Today’s jobs report also revealed that the labor-force participation rate (LFPR) has dropped to a 35-year low. Business Insider’s Sam Ro writes, “Bottom line, the drop in unemployment is not just about job creation; it’s also about fewer people looking for work.”
I’m not saying the economy isn’t actually improving or that today’s good news is nothing to be exciting about. I just want to emphasize the importance of examining other associated metrics when the unemployment rate is published. After all, if the LFPR falls ceteris paribus, the unemployment rate will decrease despite a net decrease in the number of Americans who are employed.
The Mises Institute’s Joseph Salerno writes about Wednesday’s less-than-exciting GDP report:
…a Bloomberg reporter commented, “American consumers were a lone bright spot as households spent more to heat their homes and access health care.” In other words, if it were not for greater hardships that befell consumers, namely an unusually cold winter and a greater scarcity of health care, the U.S. economy would not have performed as well as it did in the first quarter of 2014. According to this topsy-turvy Keynesian logic, it would have been better for the U.S. economy if the winter had been even more severe and health care even more expensive, stimulating U.S. consumers to spend more trying to stay warm and remain healthy.
My wife sent me this great article by health care reporter Lola Butcher. In it, Butcher explains why the traditional “volume-based” payment system for the general acute care hospital is “in its death throes.” In its place, hospital executives are exploring new business models that incorporate hospitals into a larger continuum of health care services, including both pre- and post-acute services, hospice and palliative care and even patient-centered medical homes that emphasize planned and consistent care over episodic inpatient treatment.
Indeed, regardless of payer mix, bed size or ownership status, the business model for American hospitals is in a time of upheaval. As health care moves from a volume-based payment system to one that rewards value — cost divided by quality — inpatient hospital utilization is no longer the breadwinner it used to be. In fact, emerging pay models discourage hospital use as much as possible.

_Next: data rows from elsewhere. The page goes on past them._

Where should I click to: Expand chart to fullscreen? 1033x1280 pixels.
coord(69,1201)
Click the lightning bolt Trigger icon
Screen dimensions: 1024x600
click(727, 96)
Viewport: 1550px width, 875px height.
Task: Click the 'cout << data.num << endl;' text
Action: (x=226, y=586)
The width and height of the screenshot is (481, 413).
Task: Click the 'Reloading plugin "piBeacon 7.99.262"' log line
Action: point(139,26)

Among several examples, Butcher cites Mountain States Health Alliance, which is in the middle of a 10-year strategic plan to move away from a “hospitalcentric” business model to one based on managing population health and accepting financial risk. Some components of MSHA’s plan involve increasing outpatient and retail services to offset reduced inpatient revenues, establishing a community-based “accountable care organization” and, of course, reducing operating costs.
This is all interesting, but my question is: Don’t these services already exist elsewhere? Take a look around almost any hospital and you’ll find various clinics nearby delivering the full spectrum of health care services. What hospitals like MSHA are doing, then, is nothing more than consolidating the breadth of health care services under one financial roof.
Maybe I just don’t understand the benefits of this. I know that scale can help reduce costs (think Walmart), but I’m not convinced that this isn’t anything more than hospitals buying into enterprises that might be profitable on their own, but don’t change the fact that inpatient stays have become a moneysuck for hospitals and prohibitively expensive for many people. Think Facebook’s recent $19B buy of WhatsApp — a product Facebook says won’t be integrated with their flagship social networking service and does nothing in the way of solving Facebook’s other problems. In the end, the problems of rising costs and falling demand for inpatient stays remain, and it spells disaster for those of us (that is, all of us) who will need inpatient stays at some point or another.